Monti seeks end to burden on pension funds

Series Title
Series Details 21/05/98, Volume 4, Number 20
Publication Date 21/05/1998
Content Type

Date: 21/05/1998

By Tim Jones

EUROPEAN governments should lose the right to foist trillions of ecu of their own debt on to pension fund managers, according to Internal Market Commissioner Mario Monti.

He warned EU finance ministers this week that the imminent arrival of the euro made it more vital than ever to scrap national rules forcing pension managers to invest as much as one-eighth of their contributors' assets in domestic government bonds.

“This approach will enable funded supplementary pensions to benefit fully from the euro and a single capital market, to make a major contribution to meeting the challenge of the 'pensions time bomb' caused by ageing populations, and to boost job creation by lowering the costs of employment,” he said.

Four people of working age support every pensioner in Europe today and, warned Monti, this ratio would fall to two to one by 2040, with a consequently huge cost for state pension schemes.

Even a marginal improvement in the investment performance of private pension providers over an average 40-year working life would cut these costs.

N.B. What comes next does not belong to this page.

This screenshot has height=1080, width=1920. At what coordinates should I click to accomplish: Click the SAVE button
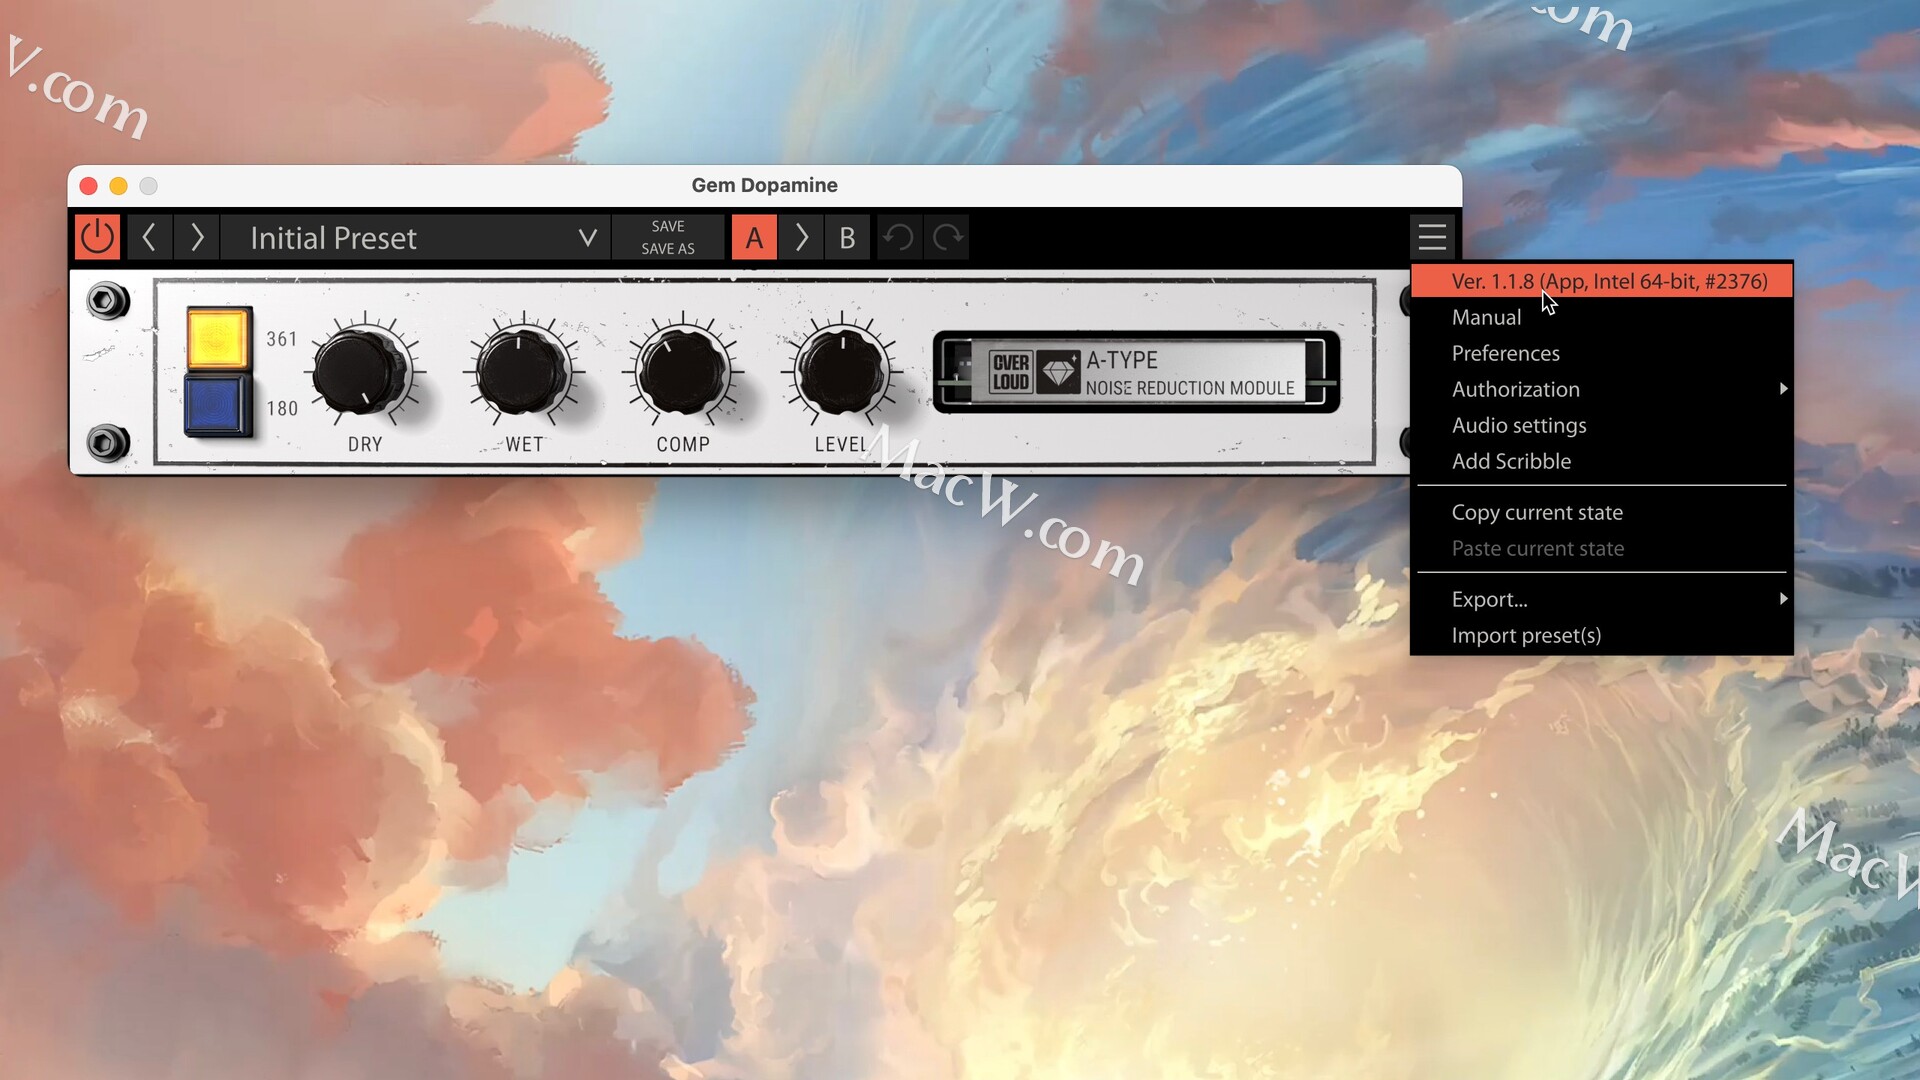pos(668,226)
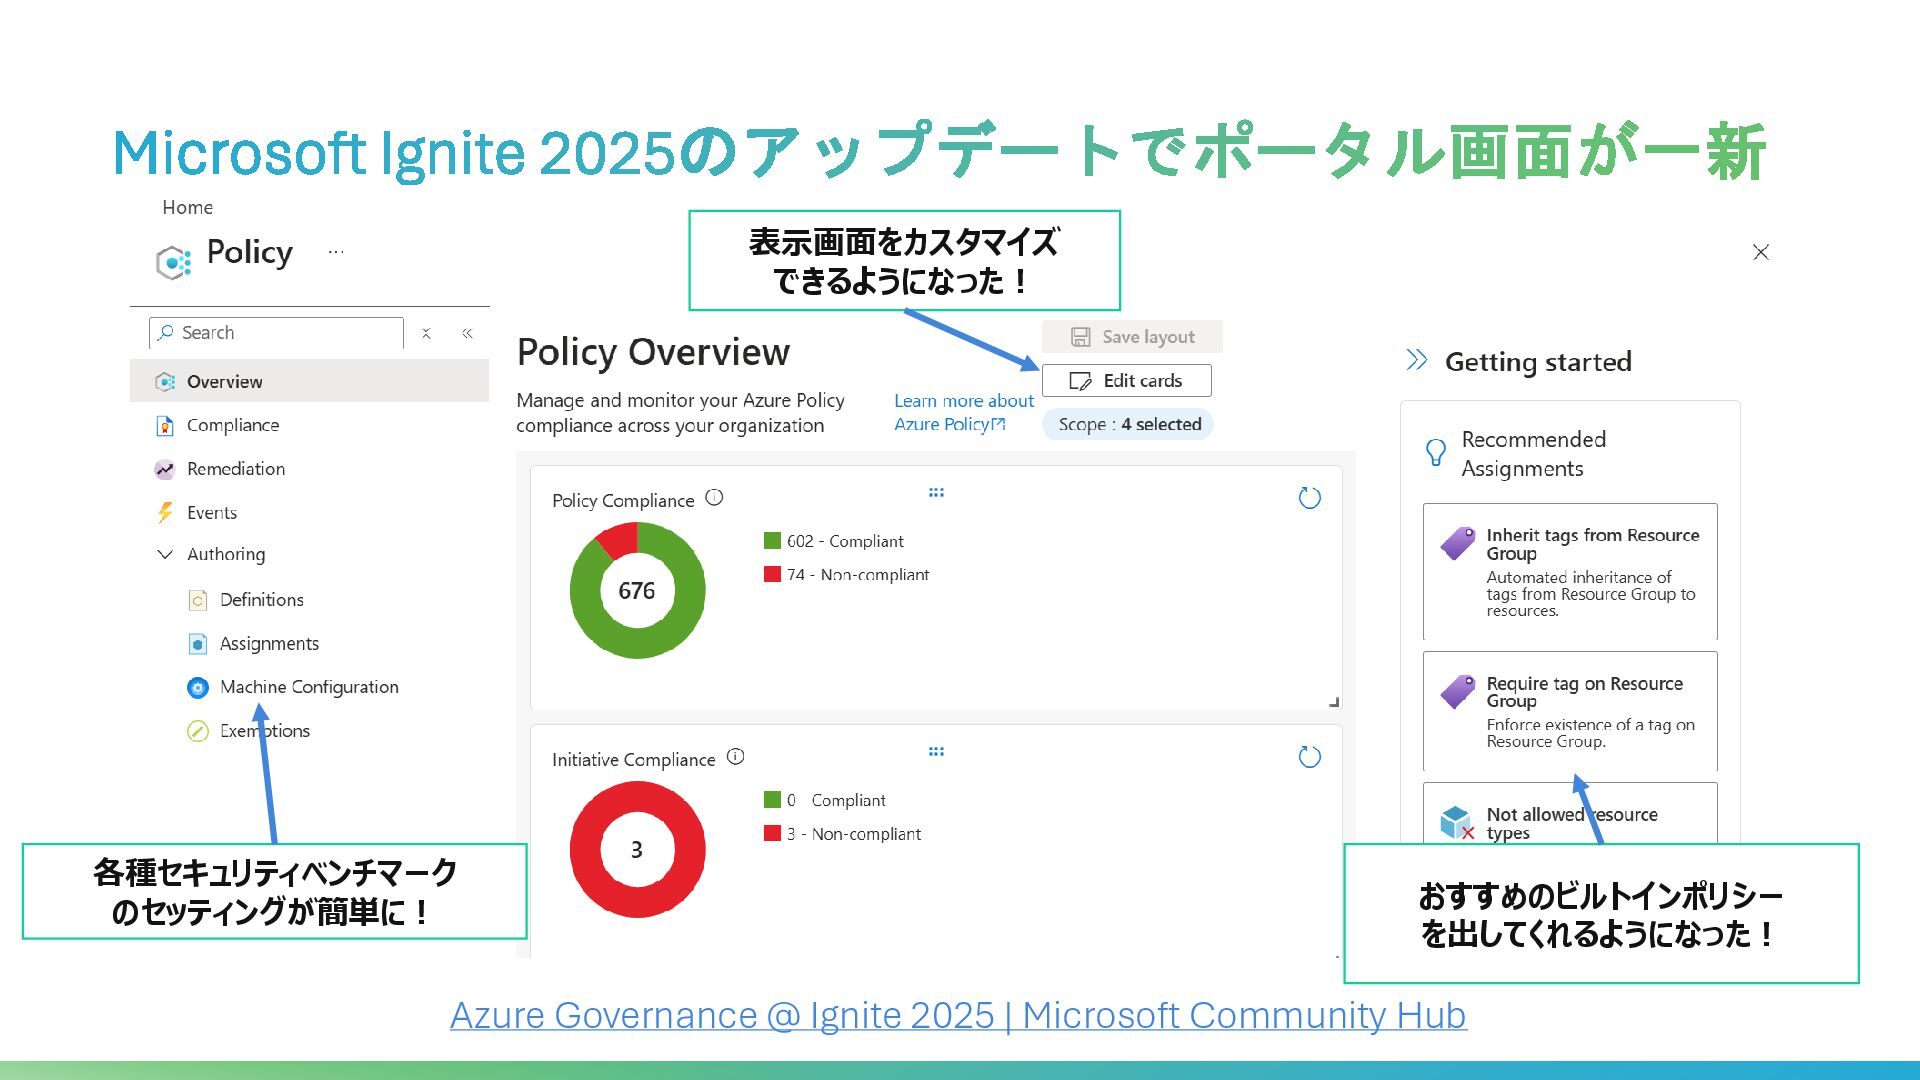Collapse the Getting started panel chevrons

[x=1416, y=360]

But several governments impose 'currency matching' requirements on pension funds, obliging them to set aside a proportion of their assets in the same currency as their liabilities.

Belgium, for example, forces the small but growing number of supplementary pension providers to invest 15&percent; of their assets in their own bonds, effectively obtaining preferential access to private capital.

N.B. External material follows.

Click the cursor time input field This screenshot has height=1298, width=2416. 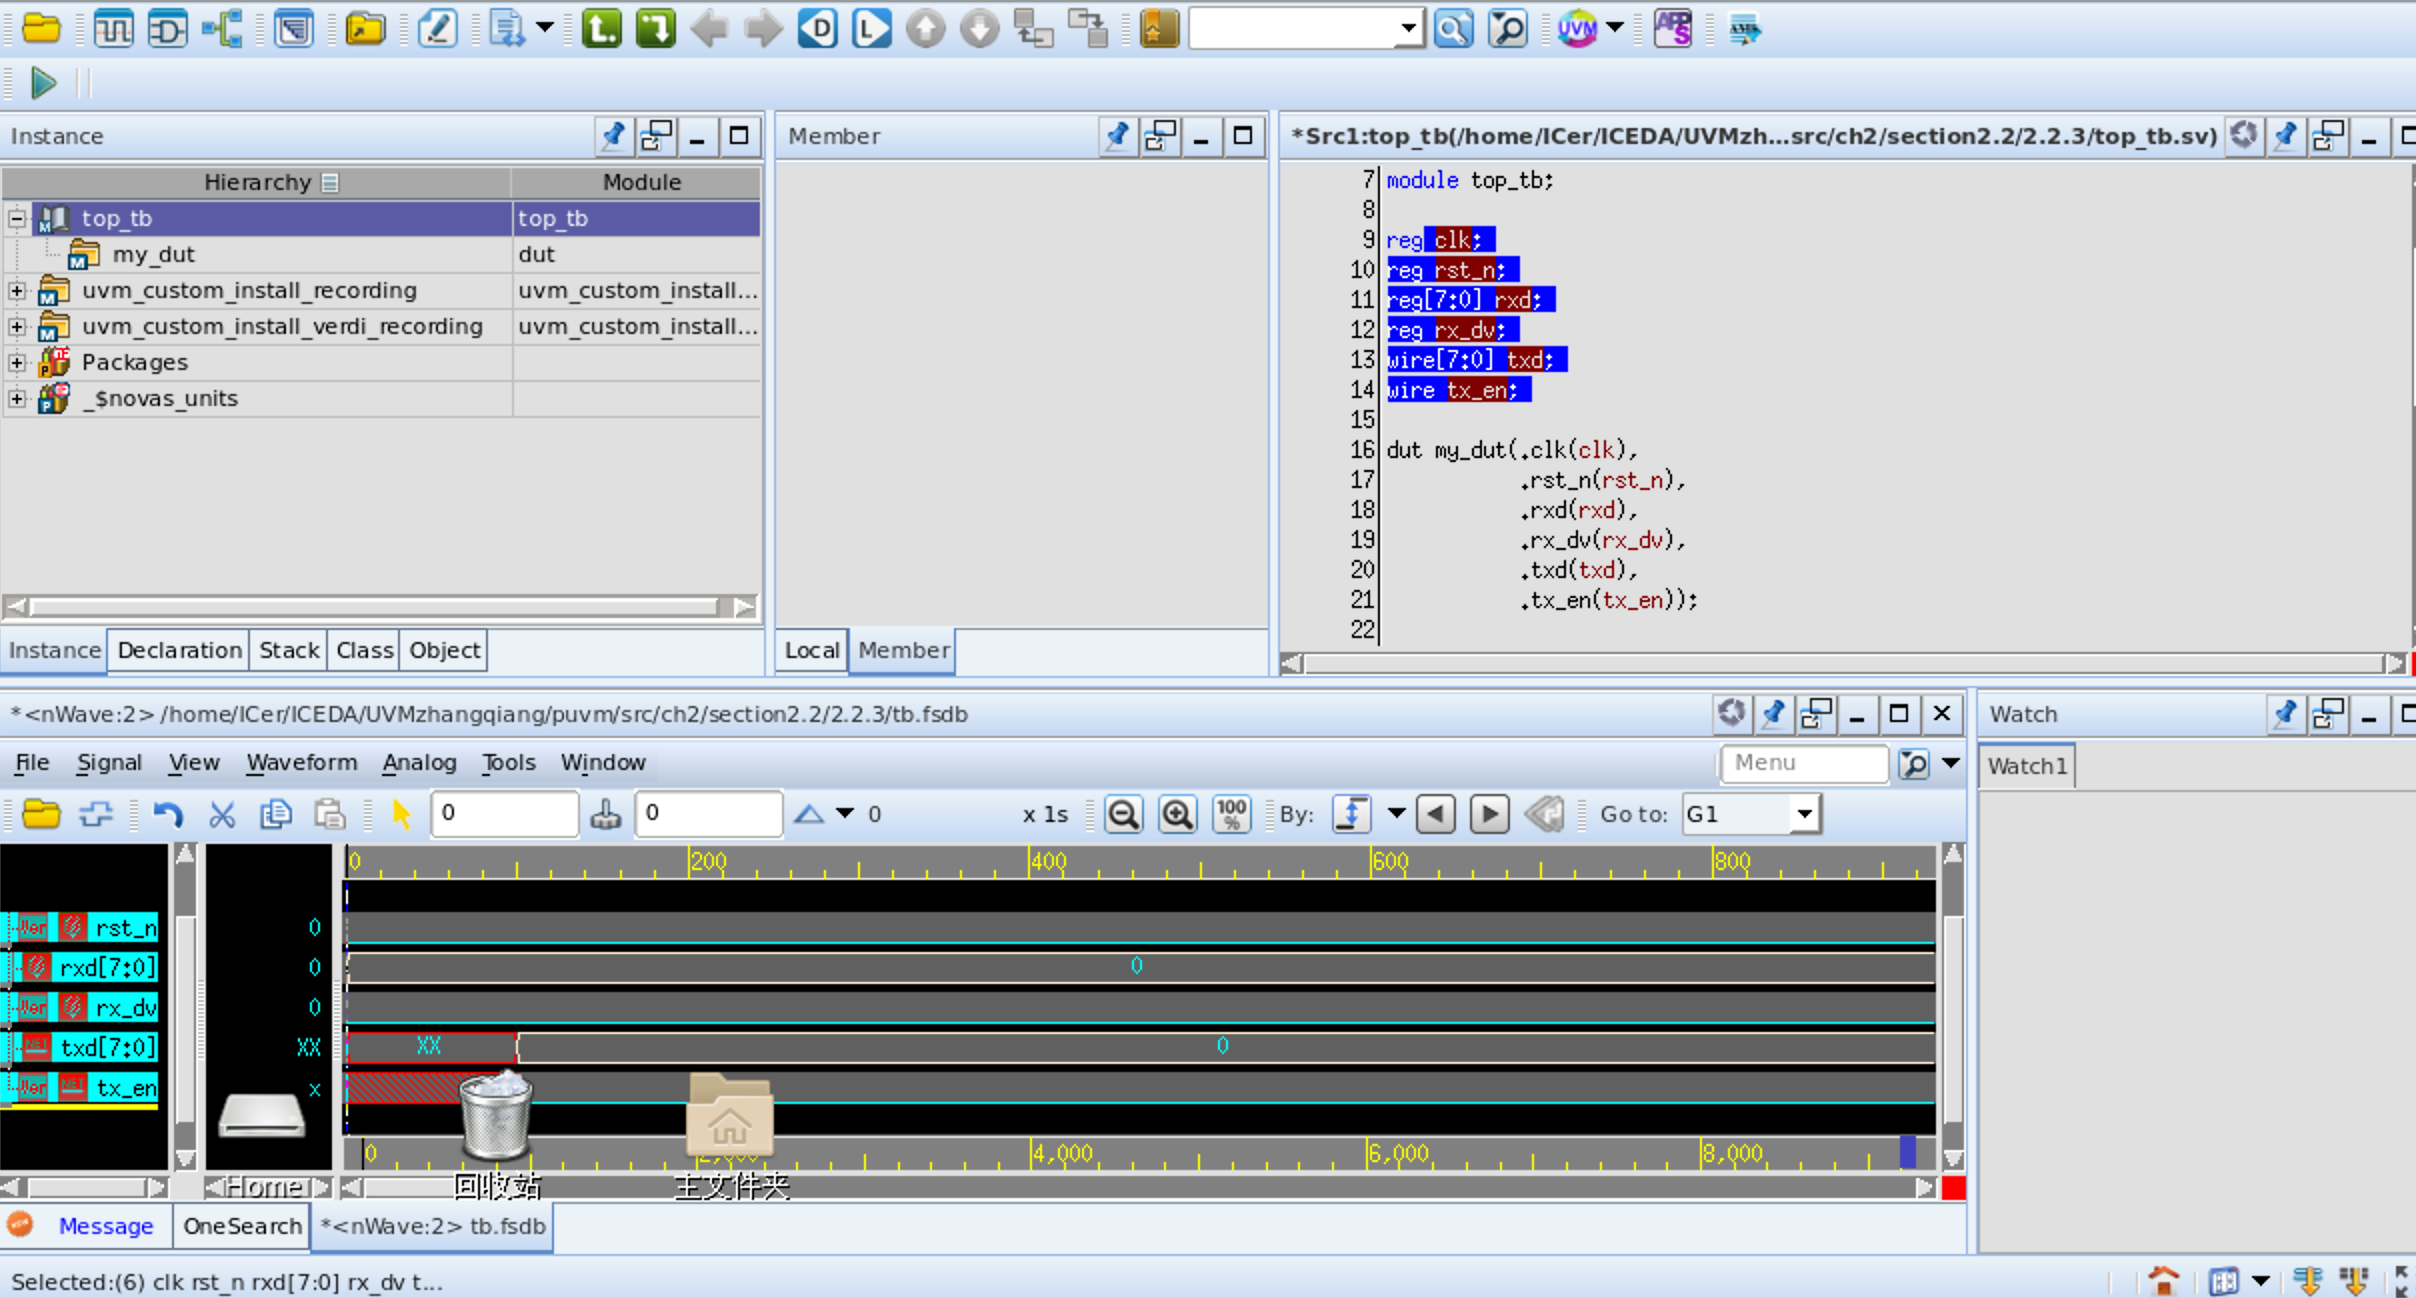point(503,813)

Monti believes that ending these restrictions would allow fund managers to ensure an “optimum trade-off between risk and return” and increase the share of equities in their investment portfolios.

Analysts say investment in shares is a long-term winner in the fight against inflation. Investing in fixed-income bonds is safer but, over a decade or more, returns from shares are much higher.

Europeans are already voting with their feet, with an explosion in investment by households in mutual funds. In the first three months of this year, total inflows into general funds in Germany, Italy, France, Spain and the Netherlands swelled to 90 billion ecu, compared with 40 billion in the same period last year.

The Commission has long regarded restrictions on investment by pension funds as a “severe distortion within the single market” but, when similar proposals to tackle the problem were last made four years ago, they were vehemently opposed by France, Belgium, Italy and Spain. These countries feared changes would restrict the right of governments to direct investment and protect the savings of their populations.

“Pension funds already account for the equivalent of 20&percent; of EU gross domestic product and yet are the only major financial service where there is no EU framework and where the efficiency improvements offered by the single market and the euro have yet to be harnessed,” said Monti.